Honors College Thesis

Academic Program

Biological Sciences BS


Biological Sciences

First Advisor

Emily Stanback, Ph.D.

Advisor Department



The “obesity epidemic” is framed by medicine and media as a public health crisis that urgently demands medical intervention and policy. Despite this common narrative, the cultural and scientific dimensions, as well as the historical roots of the “obesity epidemic,” have been subject to much less scrutiny than necessary. Part of this inadequate scrutiny is due to the pervasive pathologizing of fatness that has roots back in 18th- and 19th-century ideals of normative bodies. While the contemporary American medical system holds the “obesity epidemic” as objective truth, scholars both within and outside of medicine have challenged that idea. Furthermore, recent scholarship has detailed the overwhelming amount of fat stigma within medicine, and this scholarship highlights the dangers of pathologizing fat bodies. Yet, the beliefs that fatness is unhealthy and that the “obesity epidemic” poses a threat to our society remain widespread.
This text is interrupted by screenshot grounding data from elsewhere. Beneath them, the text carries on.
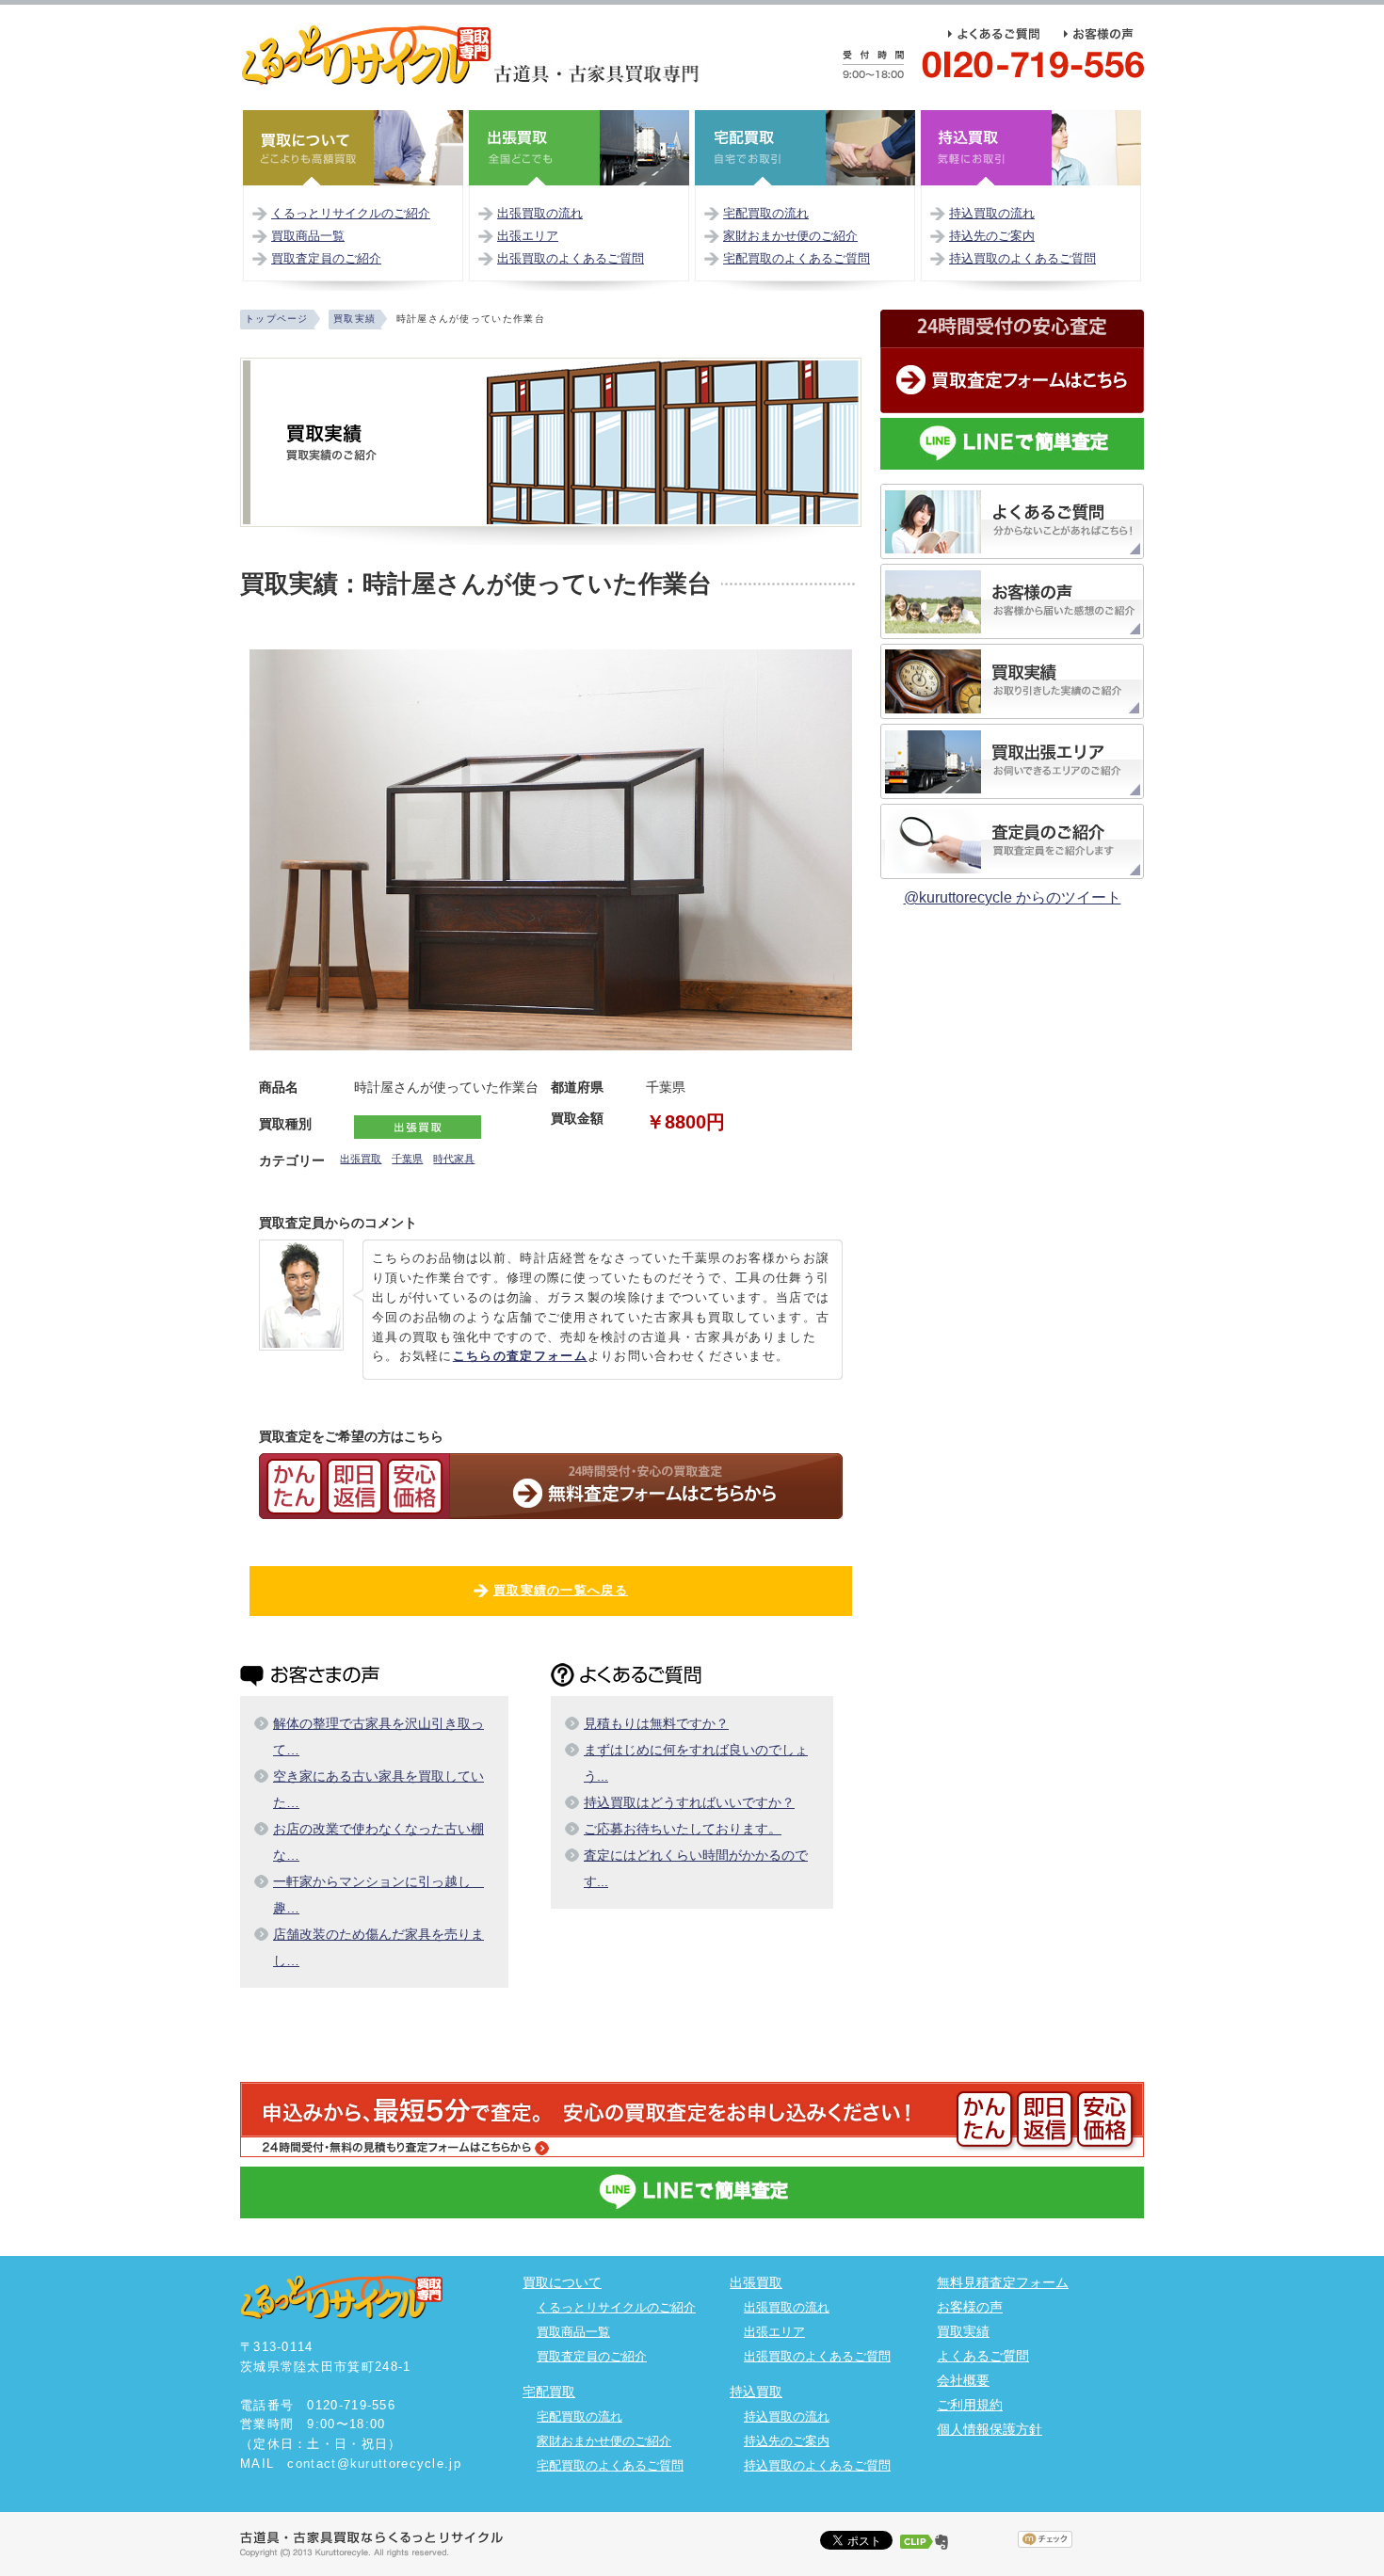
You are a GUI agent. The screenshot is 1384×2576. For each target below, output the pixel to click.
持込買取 (756, 2391)
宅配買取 (549, 2391)
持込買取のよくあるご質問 (1022, 258)
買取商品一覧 (308, 236)
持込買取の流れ (992, 213)
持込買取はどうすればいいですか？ (689, 1802)
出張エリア (527, 236)
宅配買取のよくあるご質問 (796, 258)
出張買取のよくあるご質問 (570, 258)
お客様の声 (970, 2306)
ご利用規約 (970, 2404)
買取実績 (963, 2331)
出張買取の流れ (540, 213)
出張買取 (360, 1158)
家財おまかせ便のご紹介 (790, 236)
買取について (562, 2282)
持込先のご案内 (992, 236)
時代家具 (454, 1158)
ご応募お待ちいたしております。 (682, 1828)
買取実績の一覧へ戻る (560, 1590)
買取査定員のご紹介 (326, 258)
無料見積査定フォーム (1003, 2282)
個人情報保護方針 (989, 2429)
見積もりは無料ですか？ (656, 1723)
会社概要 (963, 2380)
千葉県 (407, 1158)
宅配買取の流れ (766, 213)
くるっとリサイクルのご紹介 (350, 213)
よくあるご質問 (983, 2355)
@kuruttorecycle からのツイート (1012, 897)
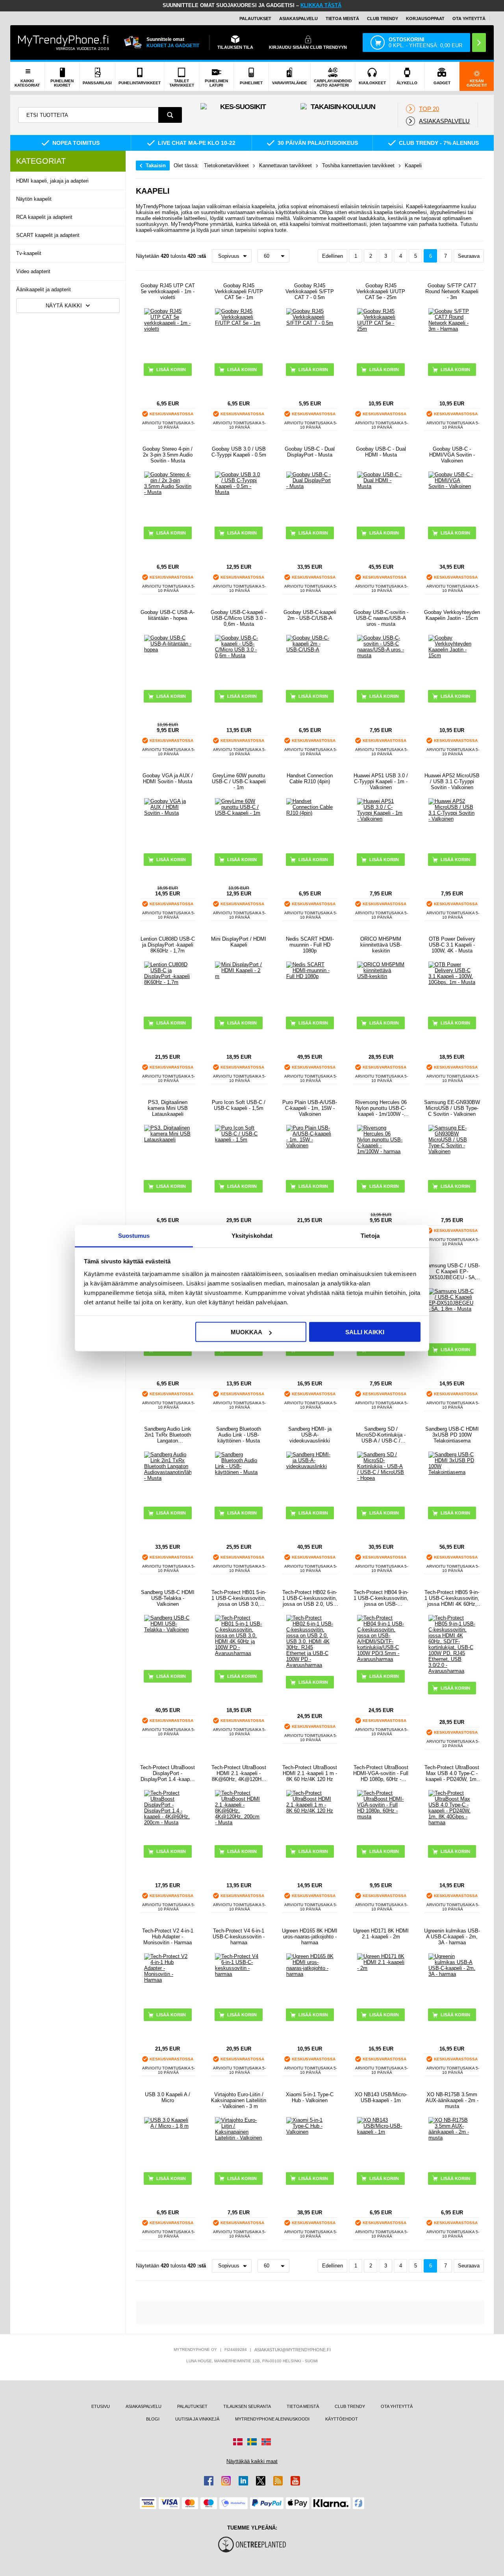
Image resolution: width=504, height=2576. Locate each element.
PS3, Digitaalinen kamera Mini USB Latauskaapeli (168, 1108)
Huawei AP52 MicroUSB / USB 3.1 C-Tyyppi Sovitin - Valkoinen (452, 781)
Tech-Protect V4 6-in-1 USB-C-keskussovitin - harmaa (239, 1936)
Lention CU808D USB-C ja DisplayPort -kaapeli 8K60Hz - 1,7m (168, 945)
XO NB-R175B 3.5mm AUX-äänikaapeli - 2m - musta (452, 2100)
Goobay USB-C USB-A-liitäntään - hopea (168, 615)
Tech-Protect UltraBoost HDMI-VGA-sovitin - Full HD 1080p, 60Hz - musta (380, 1773)
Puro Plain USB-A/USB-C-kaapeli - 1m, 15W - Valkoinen (309, 1108)
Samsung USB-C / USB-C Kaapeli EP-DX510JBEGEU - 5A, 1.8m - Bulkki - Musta (452, 1271)
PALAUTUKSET (255, 18)
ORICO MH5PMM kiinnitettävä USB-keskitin (381, 945)
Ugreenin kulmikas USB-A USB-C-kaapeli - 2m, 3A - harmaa (452, 1936)
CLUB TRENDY (350, 2406)
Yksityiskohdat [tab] (252, 1235)
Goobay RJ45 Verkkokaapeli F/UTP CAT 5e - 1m (239, 291)
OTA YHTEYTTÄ (468, 18)
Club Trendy (382, 18)
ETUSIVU (100, 2406)
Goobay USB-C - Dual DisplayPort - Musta (310, 452)
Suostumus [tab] (134, 1235)
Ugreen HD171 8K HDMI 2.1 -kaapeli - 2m (381, 1934)
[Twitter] (260, 2480)
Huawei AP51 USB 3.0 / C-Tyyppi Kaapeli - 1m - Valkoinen (381, 781)
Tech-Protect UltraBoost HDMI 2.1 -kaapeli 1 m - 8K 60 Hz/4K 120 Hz (309, 1773)
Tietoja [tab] (370, 1235)
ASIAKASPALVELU (298, 18)
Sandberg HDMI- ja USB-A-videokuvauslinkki (310, 1435)
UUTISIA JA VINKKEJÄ (197, 2419)
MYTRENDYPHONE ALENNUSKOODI (272, 2419)
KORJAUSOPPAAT (425, 18)
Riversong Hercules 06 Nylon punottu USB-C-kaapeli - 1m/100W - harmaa (381, 1108)
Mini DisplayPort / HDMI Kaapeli (238, 942)
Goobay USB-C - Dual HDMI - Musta (381, 452)
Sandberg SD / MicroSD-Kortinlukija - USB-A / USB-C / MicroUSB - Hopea (381, 1435)
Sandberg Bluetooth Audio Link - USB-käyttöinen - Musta (238, 1435)
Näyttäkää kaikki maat (252, 2461)
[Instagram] (226, 2480)
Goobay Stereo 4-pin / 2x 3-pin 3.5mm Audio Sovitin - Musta (168, 455)
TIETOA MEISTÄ (342, 18)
Using a health humanities framework, my research seeks to more fully assess the origins of the “obesity epidemic.” In particular, I identify a pervasive and longstanding connection between the pathologizing of fatness and the enfreakment of fat bodies. To do this, I use varied methodologies including fat studies and disability studies, along with historical and literary analysis, to trace the dynamic relationship between fat enfreakment and pathology. In Chapter 1, in addition to an overview of the thesis, I offer an overview of the “obesity epidemic” that focuses largely on how medicine defines the “problem” and the unreliable science behind its conclusions. In Chapter 2, I examine Daniel Lambert and other contemporaneous white, fat performers as cultural touchstones to illustrate how fat bodies were seen as freakish bodies. Importantly, however, in Chapter 2 I also focus on the life and legacy of Sara Baartman, a South African woman whose exploitation and enfreakment can illuminate the racial origins of the pathologizing of fatness. As I continued through history, in Chapter 3 I look to Celesta Geyer (aka “Dolly Dimples”) and 21st-century weight loss television shows The Biggest Loser and My 600-lb Life to highlight the contemporary intertwining of fat enfreakment and pathology. Finally, in Chapter 4 I turn to current fat studies scholarship, fat activism, and fat advocacy work in healthcare to imagine a path toward deconstructing the “obesity epidemic.”